General characteristics
- Class & type: Bogue-class escort carrier (US); Ruler-class escort carrier (UK);
- Displacement: 7,800 tons
- Length: 495 ft 8 in (151.08 m)
- Beam: 69 ft 6 in (21.18 m)
- Draught: 26 ft (7.9 m)
- Propulsion: Steam turbines, one shaft, 8,500 shp (6,300 kW)
- Speed: 17.5 knots (32.4 km/h)
- Complement: 890 officers and men
- Armament: 2 × 4"/50, 5"/38 or 5"/51 guns; 4 × twin 40 mm Bofors; 10 × single 20 mm Oerlikon;
- Aircraft carried: 28

= HMS Reaper =

1943 Ruler-class escort carrier of the Royal Navy

USS Winjah (CVE-54) (originally AVG-54, later ACV-54), was a of the United States Navy, leased to the Royal Navy during World War II.

Winjah was laid down on 5 June 1943 at Tacoma, Washington, by Seattle-Tacoma Shipbuilding. She was assigned to the United Kingdom under lend-lease on 23 June; she was redesignated CVE-54 on 15 July; launched on 22 November; and delivered to the British on 18 February 1944. From March to August 1945 she was part of the British Pacific Fleet attached to the 30th Aircraft Carrier Squadron.
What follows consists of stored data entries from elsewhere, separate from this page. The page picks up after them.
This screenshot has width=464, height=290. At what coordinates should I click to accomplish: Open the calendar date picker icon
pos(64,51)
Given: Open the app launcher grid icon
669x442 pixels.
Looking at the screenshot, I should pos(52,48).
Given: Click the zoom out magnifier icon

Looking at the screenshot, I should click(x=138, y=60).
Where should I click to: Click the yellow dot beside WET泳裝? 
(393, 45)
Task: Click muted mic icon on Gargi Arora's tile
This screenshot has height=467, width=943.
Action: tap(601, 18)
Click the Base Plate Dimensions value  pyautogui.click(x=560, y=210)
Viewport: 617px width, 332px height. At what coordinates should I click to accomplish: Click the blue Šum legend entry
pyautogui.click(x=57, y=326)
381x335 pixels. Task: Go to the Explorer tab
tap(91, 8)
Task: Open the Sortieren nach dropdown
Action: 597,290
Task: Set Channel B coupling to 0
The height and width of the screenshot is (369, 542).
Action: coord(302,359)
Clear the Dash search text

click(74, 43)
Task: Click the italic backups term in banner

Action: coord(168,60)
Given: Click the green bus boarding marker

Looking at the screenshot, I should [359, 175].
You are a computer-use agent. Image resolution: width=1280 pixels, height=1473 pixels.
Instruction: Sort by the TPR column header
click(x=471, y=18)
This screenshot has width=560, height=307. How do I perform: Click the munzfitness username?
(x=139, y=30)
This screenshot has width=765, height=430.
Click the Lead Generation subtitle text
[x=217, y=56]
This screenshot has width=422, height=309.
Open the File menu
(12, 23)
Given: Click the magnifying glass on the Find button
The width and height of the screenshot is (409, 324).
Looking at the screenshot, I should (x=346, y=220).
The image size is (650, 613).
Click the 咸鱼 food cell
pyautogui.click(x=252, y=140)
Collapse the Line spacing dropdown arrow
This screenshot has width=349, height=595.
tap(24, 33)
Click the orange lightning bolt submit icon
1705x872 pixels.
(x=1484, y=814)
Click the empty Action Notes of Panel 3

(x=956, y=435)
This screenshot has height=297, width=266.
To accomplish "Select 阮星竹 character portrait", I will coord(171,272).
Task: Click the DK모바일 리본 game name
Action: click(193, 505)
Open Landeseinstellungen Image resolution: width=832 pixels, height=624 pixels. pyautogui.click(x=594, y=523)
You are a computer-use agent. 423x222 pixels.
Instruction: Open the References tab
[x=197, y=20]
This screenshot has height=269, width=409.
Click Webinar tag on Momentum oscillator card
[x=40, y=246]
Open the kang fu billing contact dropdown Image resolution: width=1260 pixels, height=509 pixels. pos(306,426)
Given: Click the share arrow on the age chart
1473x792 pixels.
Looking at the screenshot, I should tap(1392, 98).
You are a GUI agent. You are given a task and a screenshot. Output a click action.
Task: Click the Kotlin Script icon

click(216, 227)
Renamed HMS Reaper (D82), the carrier operated in the Royal Navy for the duration of World War II. After arriving at Norfolk, Virginia, on 13 May 1946, Reaper was decommissioned on 20 May and returned to the United States Government. Authorized for disposal on 14 June, Winjah was struck from the Navy Registry on 8 July and sold to the Waterman Steamship Company of Mobile, Alabama, on 12 February 1947 as South Africa Star. She was scrapped in Japan in May 1967.

Just after World War II, Reaper was responsible for bringing from Cherbourg Harbour many examples of former German Luftwaffe aircraft captured by the American military's Operation Lusty over to North America, such as the sole examples of the Arado Ar 234 jet reconnaissance bomber, and the Heinkel He 219 night fighter, that exist in American aviation museums in the 21st century. The aircraft arrived by air from Germany to Querqueville Airfield which is under a kilometer away from Cherbourg.

==Design and description==
These ships were larger and had a greater aircraft capacity than all the preceding American built escort carriers. They were also all laid down as escort carriers and not converted merchant ships. All the ships had a complement of 646 men and an overall length of 492 ft 3 in, a beam of 69 ft 6 in and a draught of 25 ft 6 in. Propulsion was provided by two boilers and a steam turbine connected to one shaft, giving 9,350 shaft horsepower (SHP), which could propel the ship at 16.5 kn.

Aircraft facilities were a small combined bridge/flight control on the starboard side, two aircraft lifts 43 ft by 34 ft, one aircraft catapult and nine arrestor wires. Aircraft could be housed in the 260 ft by 62 ft hangar below the flight deck. Her armament comprised: two 4"/50, 5"/38 or 5"/51 Dual Purpose guns in single mounts, sixteen 40 mm Bofors anti-aircraft guns in twin mounts and twenty 20 mm Oerlikon anti-aircraft cannons in single mounts. The ship had a maximum aircraft capacity of twenty-four aircraft which could be a mixture of Grumman Martlets, Vought F4U Corsairs or Hawker Sea Hurricane fighter aircraft and Fairey Swordfish or Grumman Avenger anti-submarine torpedo bombers.